Sleep is considered critical for maintaining physical and mental health.
Sleep deprivation is a type of stress that affects the human population globally. Stress increases plasma levels of
neurosteroids in the brain, which have potent effects on the GABAergic system. In the present study, we investigated the possible involvement of GABAergic modulation in the protective effect of
allopregnanolone on
sleep deprivation-induced anxiety-like behavior and oxidative damage in mice. Pretreatment with
allopregnanolone (10 and 20 mg/kg i.p.) significantly improved locomotor activity,
weight loss and anxiety-like behavior.
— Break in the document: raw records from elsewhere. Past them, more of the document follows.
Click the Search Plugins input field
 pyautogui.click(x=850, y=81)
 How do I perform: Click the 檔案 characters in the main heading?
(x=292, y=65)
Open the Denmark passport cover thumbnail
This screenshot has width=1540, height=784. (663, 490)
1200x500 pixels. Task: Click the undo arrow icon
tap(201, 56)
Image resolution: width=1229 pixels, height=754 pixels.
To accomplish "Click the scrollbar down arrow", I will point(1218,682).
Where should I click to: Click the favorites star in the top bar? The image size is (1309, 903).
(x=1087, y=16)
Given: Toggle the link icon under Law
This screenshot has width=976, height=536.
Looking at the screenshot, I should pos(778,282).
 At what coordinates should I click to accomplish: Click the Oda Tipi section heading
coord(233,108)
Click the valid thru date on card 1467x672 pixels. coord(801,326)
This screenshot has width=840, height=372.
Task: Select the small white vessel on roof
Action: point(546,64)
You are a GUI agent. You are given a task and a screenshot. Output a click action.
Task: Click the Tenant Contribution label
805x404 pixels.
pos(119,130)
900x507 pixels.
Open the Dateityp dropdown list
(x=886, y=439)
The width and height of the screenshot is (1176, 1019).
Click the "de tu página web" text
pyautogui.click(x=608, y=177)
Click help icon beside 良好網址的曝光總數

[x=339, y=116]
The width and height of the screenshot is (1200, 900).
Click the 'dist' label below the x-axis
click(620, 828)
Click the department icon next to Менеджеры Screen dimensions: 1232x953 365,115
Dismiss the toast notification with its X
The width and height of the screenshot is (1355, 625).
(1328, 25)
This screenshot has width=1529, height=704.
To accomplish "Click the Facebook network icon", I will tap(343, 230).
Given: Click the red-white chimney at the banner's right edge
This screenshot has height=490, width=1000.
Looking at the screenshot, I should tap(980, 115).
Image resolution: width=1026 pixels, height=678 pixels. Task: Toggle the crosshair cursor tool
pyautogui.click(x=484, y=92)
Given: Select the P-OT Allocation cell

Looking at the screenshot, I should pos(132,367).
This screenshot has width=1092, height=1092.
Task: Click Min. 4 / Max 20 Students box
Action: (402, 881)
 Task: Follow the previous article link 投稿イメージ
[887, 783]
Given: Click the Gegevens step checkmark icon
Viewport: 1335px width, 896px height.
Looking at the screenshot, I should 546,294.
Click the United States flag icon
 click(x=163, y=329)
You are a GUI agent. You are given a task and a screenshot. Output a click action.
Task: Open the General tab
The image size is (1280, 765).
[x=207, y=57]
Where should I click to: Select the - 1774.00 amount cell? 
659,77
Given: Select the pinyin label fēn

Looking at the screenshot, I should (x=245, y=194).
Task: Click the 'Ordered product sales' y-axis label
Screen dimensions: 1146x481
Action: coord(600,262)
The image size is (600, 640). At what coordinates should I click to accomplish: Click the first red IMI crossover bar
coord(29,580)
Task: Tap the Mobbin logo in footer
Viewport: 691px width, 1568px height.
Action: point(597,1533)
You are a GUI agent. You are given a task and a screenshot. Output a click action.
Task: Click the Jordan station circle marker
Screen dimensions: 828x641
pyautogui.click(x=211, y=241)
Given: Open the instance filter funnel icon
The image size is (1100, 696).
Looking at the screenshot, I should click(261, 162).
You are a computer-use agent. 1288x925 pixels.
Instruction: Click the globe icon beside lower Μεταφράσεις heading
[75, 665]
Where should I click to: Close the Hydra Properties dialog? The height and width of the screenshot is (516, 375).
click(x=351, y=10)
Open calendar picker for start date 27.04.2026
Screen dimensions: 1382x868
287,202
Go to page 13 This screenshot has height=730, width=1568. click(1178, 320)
Biochemically,
allopregnanolone treatment significantly restored
reduced glutathione and
catalase activity and attenuated elevated lipid peroxidation and
nitrite levels when compared with untreated 72-h sleep-deprived animals (P < 0.05). A combination of
flumazenil (0.5 mg/kg) and
picrotoxin (0.5 mg/kg) with
allopregnanolone (10 mg/kg) antagonized the protective effect of
allopregnanolone and caused further impairment in locomotor activity, anxiety-like behavior,
weight loss and oxidative damage. However,
muscimol (0.05 mg/kg) in combination with
allopregnanolone (10 mg/kg) potentiated its behavioral and
antioxidant effects. These effects were significant when compared with the effects of either agent alone (P < 0.05). The present study indicates that
allopregnanolone induces its protective effect by GABAergic modulation at various recognition sites on the
GABA-benzodiazepine receptor complex. It also suggests that
allopregnanolone could be used in the management of
sleep deprivation-induced anxiety-like behavior and related oxidative damage.